I have drawn a rectangle inside a bigger rectangle witch is inside a drawing area.

I have managed to attach a event to the Drawing area witch is a object I have extended from it

this.AddEvents ((int) EventMask.ButtonPressMask);

this.ButtonPressEvent += delegate(object o, ButtonPressEventArgs args) {
    hasInterface(args.Event.X, args.Event.Y);

    Console.WriteLine("Button Pressed " + args.Event.X + ", " + args.Event.Y);
};

I'm dynamically drawing the squares using:

cr.Translate(width/2, height/2);

cr.Rectangle((pX + (i * tmp)) , pY, boxsize, boxsize);      

private void recordPosition(double x, double y)
{
    x = x*2;
    y = y*2;
    boxCoordinates.Add( new double[,]
        { 
            {x, y}
        }
    ); // store coords
}


List<double,double> boxCoordinates

So for the inside of the drawing area the square is drawn at x=0, y=0 from the "outside" point of view it's in x=90, y=45; the width = 180 , height = 100 I was using translate (since half of this is copied ) of the size/2 so this means that the drawing area was doing a resize of the square, to solve this issue I was saving the position's multiplying it by 2, but this is not working has I'm getting "hits" outside of the rectangle drawn.

What is the best way to do this? I mean to translate the X Y positions from the window to the drawing area, I saw this was possible in other languages but not sure how to do it in C# and the drawing area from mono.

Thanks for any help.


Solution

  • I've done this a few times in C w SDL and C# with Cairo, basically, you want to be able to convert the bounding box of each of your rectangles to and from the coordinates you are using for rendering on the cairo canvas.

    For each of your rectangles, you'll have the location you of your rectangles in thier own world.
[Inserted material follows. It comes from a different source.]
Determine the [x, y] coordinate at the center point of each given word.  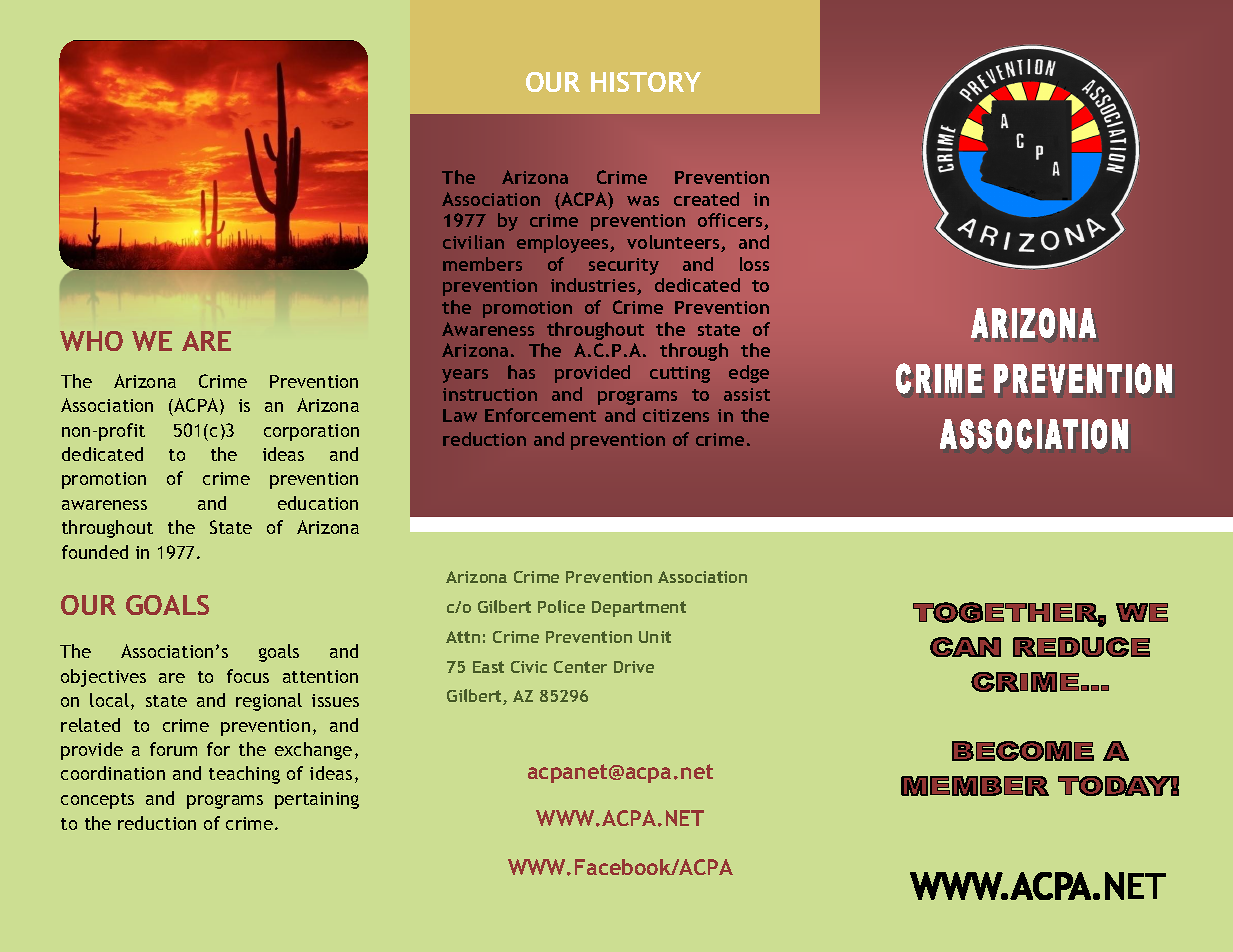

I like to call these the "world coordinates" and their "screen coordinates" (which map to where your mouse will be).

    You can store the world coordinates of each box and then translate them to screen ones for each frame you render.

    public class Shape {
      public Point WorldLoc { get; set; }
    }
    

    You would do all your physics (if you have any) on the WorldLoc values. When you come to render, You want to be able to convert your WorldLoc to ScreenLoc.

    public class Scene {
      public double Zoom;
      public Point Offset;
    
      public Point WorldToScreen( Point world ){
        var p = new Point();
        p.x = (world.x - Offset.x) * Zoom;
        p.y = (world.y - Offset.y) * Zoom;
        return p;
      }
    } 
    

    Each time you render somthing in this Scene, you'll use WorldToScreen() to get the screen coordinates. You can then use the same thing to work out if your mouse is in the screen box of a world box.